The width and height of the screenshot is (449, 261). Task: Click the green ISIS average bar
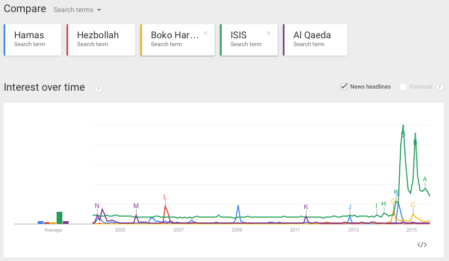(x=60, y=218)
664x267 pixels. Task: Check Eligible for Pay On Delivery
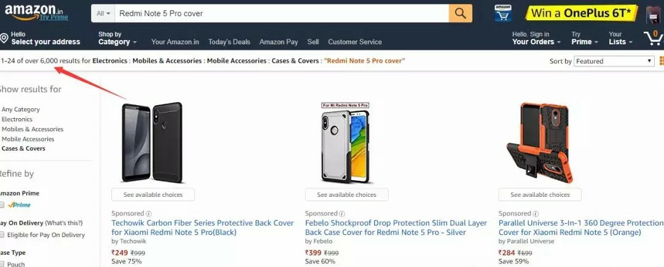(2, 235)
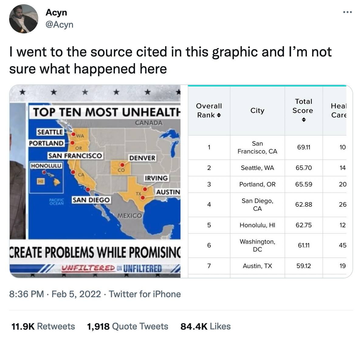The image size is (361, 340).
Task: Click the HONOLULU label on map
Action: tap(46, 166)
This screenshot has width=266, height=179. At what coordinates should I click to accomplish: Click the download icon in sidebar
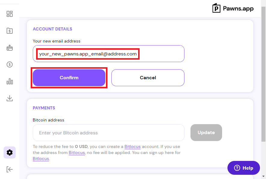pyautogui.click(x=10, y=98)
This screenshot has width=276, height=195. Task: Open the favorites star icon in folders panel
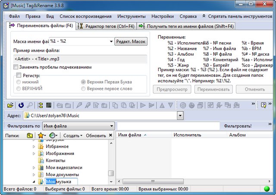click(x=41, y=135)
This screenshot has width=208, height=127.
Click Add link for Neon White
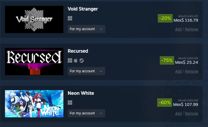pyautogui.click(x=178, y=114)
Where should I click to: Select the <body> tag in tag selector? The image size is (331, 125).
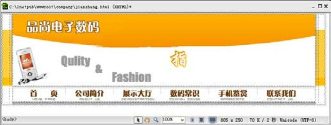(9, 119)
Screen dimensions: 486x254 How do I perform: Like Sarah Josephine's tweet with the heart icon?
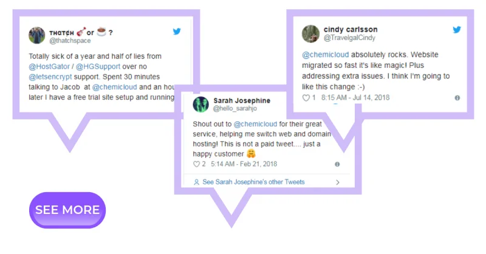(196, 164)
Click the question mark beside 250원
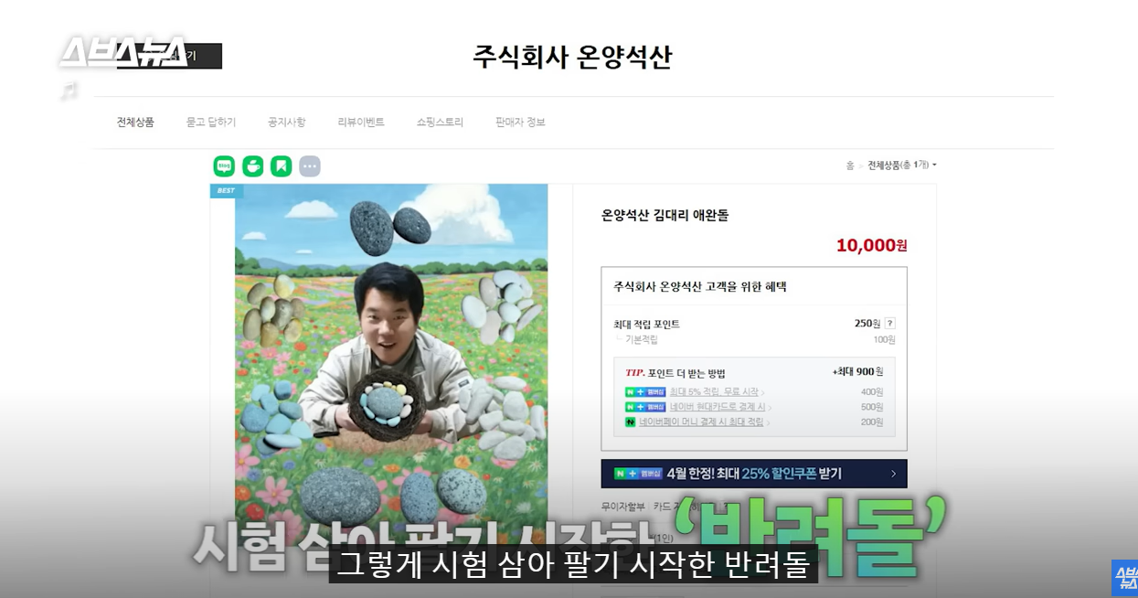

** TO DO **
Each record above is to be copied out exactly; its pictures are not.

** REPLY TO THE EXERCISE **
The width and height of the screenshot is (449, 261). Task: Click the green ISIS average bar
(x=60, y=218)
664x267 pixels. Task: Check Eligible for Pay On Delivery
(2, 235)
The image size is (361, 340).
Task: Click the HONOLULU label on map
Action: tap(46, 166)
This screenshot has width=266, height=179. At what coordinates should I click to accomplish: Click the download icon in sidebar
pyautogui.click(x=10, y=98)
This screenshot has width=276, height=195. Task: Open the favorites star icon in folders panel
click(x=41, y=135)
This screenshot has width=208, height=127.
Click Add link for Neon White
pyautogui.click(x=178, y=114)
Where should I click to: Select the <body> tag in tag selector? The image size is (331, 125).
(9, 119)
Screen dimensions: 486x254 How do I perform: Like Sarah Josephine's tweet with the heart icon?
(196, 164)
Click the question mark beside 250원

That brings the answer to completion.